If you haven't read about it already, the introduction in the Developer Guide is worth a look. It says, in part:
With Processing, you can use a simplified, managed experience on SageMaker to run your data processing workloads, such as feature engineering, data validation, model evaluation, and model interpretation. You can also use the Amazon SageMaker Processing APIs during the experimentation phase and after the code is deployed in production to evaluate performance.
So what is Amazon SageMaker Processing really?
That sounds like a lot of marketing malarkey to me. I’d describe Processing like this: it’s sort of like AWS Glue, but different/better. Some key features are that you can
  ●  Run Spark scripts using either Python (PySpark) or Java
  ●  Run python scripts using the Scikit-Learn API
  ●  Read and write data to and from S3
  ●  Run at scale (you choose the type and number of instances)
  ●  Bring your own containerized scripts
  ●  Run jobs interactively (e.g. from a SageMaker notebook)
  ●  Trigger or schedule jobs using EventBridge Rules
The SageMaker SDK provides several processors for launching Processing jobs:
  ●  PySparkProcessor for Spark scripts written in Python.
  ●  SparkJarProcessor for Spark scripts written in Java/Scala.
  ●  SKLearnProcessor for Python scripts using the first-party Scikit-Learn contatiner.
  ●  ScriptProcessor for scripts that use a container of your own.
  ●  FrameworkProcessor allows you to use any of the existing built-in framework processors (MXNet, HuggingFace, PyTorch, Scikit-Learn, etc.) with custom dependencies.
Some Introductory Examples
If you haven't use Processing before, I recommend the following examples provided as part of the huge Amazon SageMaker Examples GitHub repo:
This introductory example is a good place to start, with PySpark and Java/Scala examples.

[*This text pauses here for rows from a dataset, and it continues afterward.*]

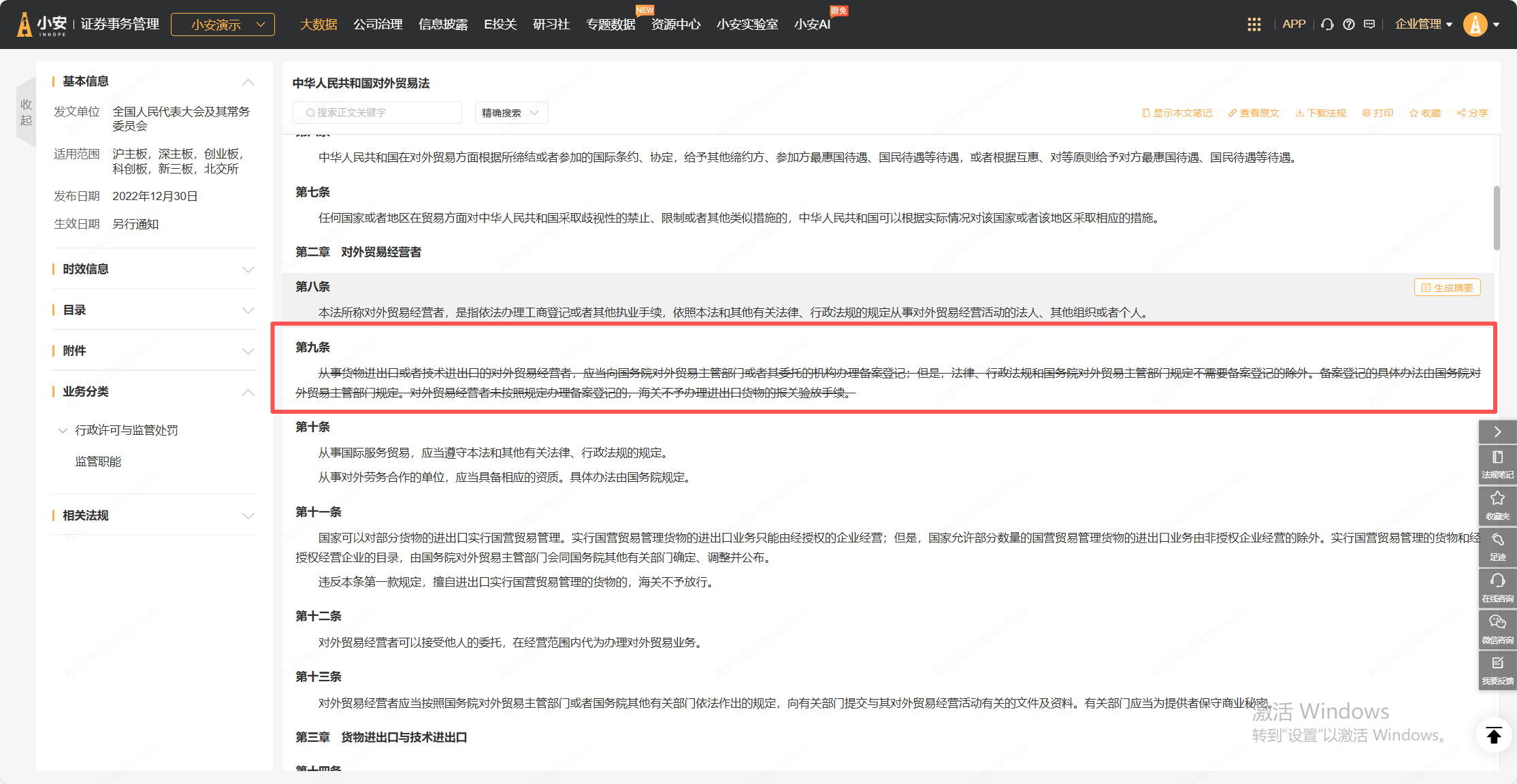
Task: Open the 公司治理 menu
Action: click(378, 24)
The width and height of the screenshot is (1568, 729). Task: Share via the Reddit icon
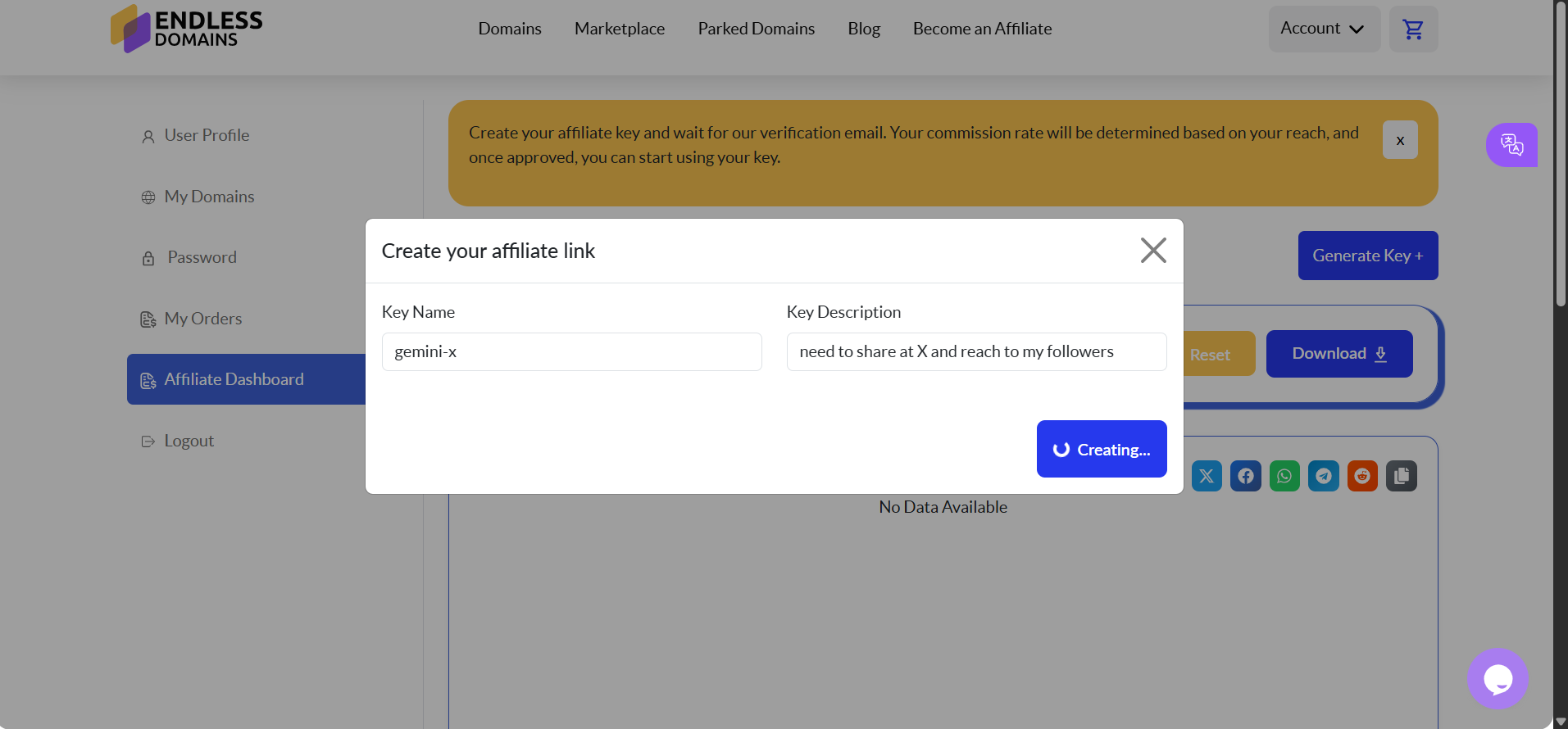click(1362, 476)
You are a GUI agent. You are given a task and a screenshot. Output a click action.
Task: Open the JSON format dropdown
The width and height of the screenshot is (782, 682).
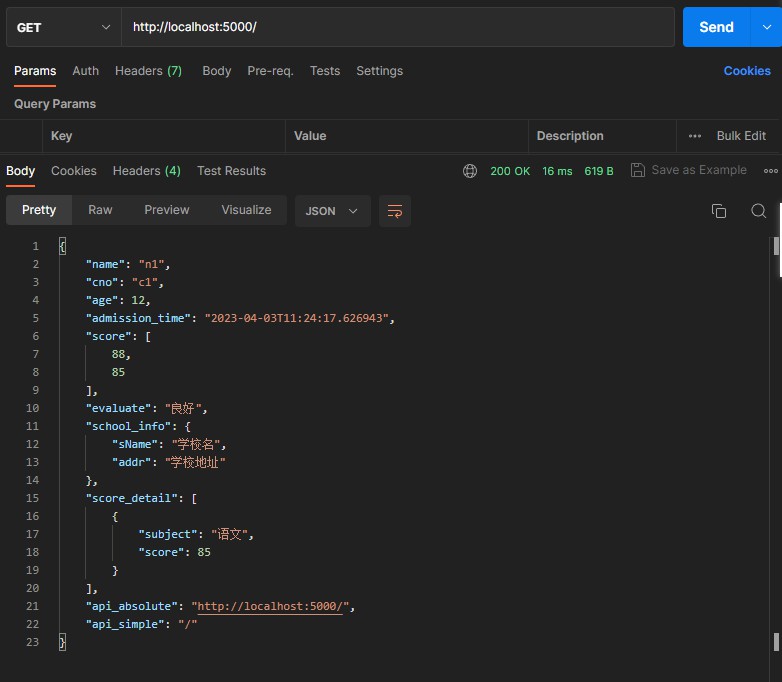(332, 211)
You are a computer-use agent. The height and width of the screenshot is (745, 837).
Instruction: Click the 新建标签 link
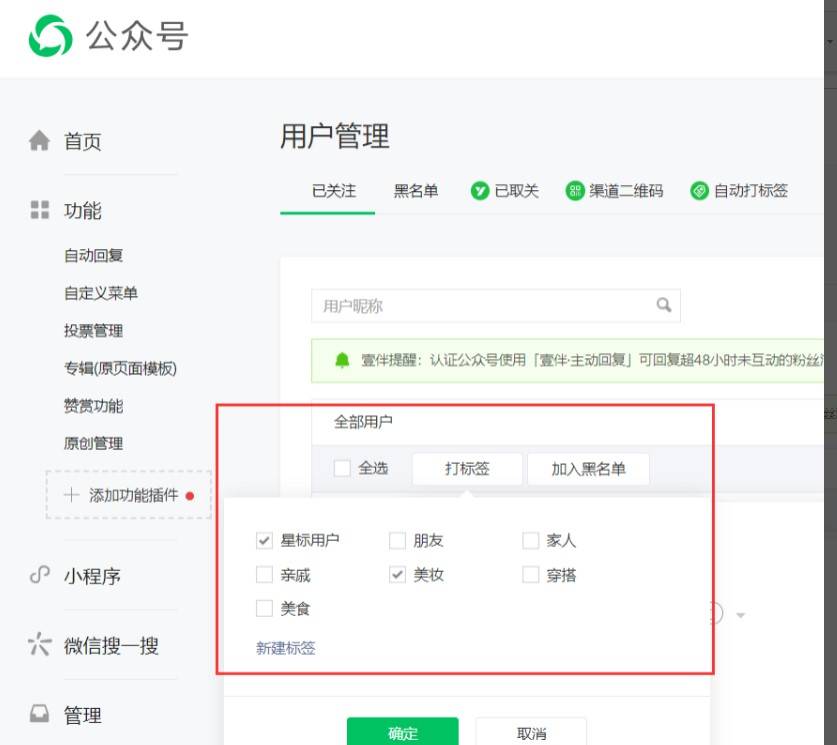pyautogui.click(x=286, y=648)
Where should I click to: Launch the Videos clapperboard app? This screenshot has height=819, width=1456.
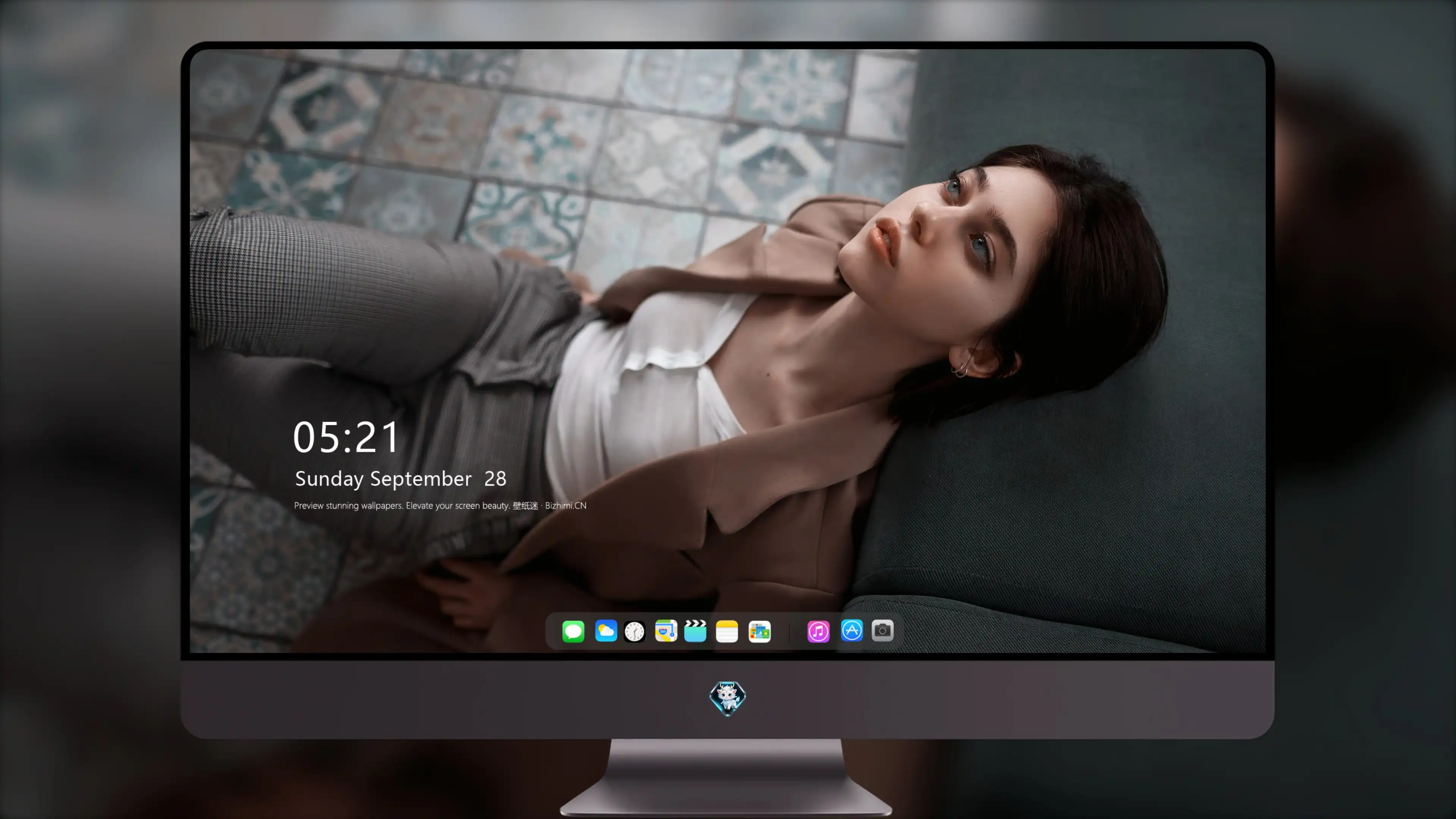coord(695,631)
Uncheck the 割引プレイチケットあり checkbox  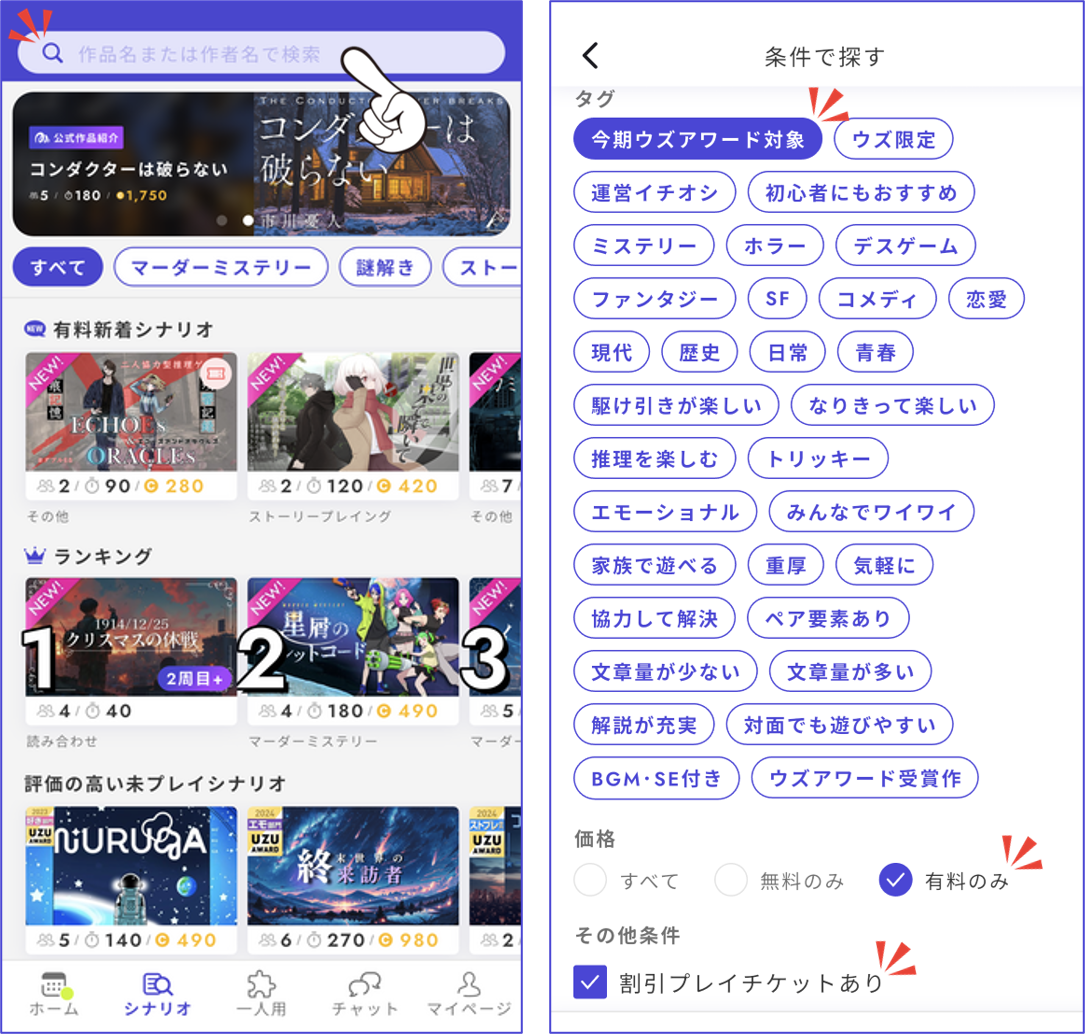pos(590,982)
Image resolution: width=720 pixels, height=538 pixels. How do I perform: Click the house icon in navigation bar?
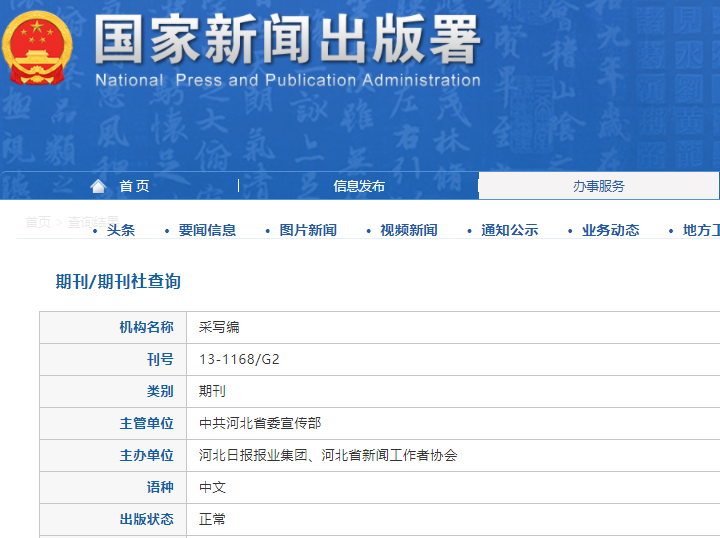tap(98, 186)
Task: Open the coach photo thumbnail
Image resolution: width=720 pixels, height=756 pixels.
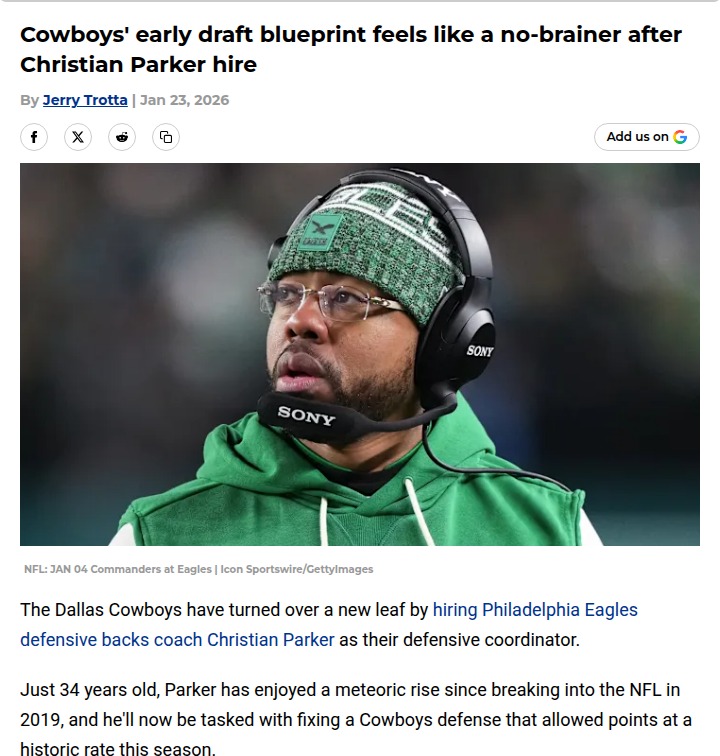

Scikit-Learn Data Processing and Model Evaluation takes you through data preprocessing, training, and model evaluation using the SKLearnProcessor. There’s also a short section on customization using the ScriptProcessor.
More to come…
I’m especially excited about the ScriptProcessor because I’m interested in scheduling R scripts in the cloud. I’ll continue to share what I learn in future articles.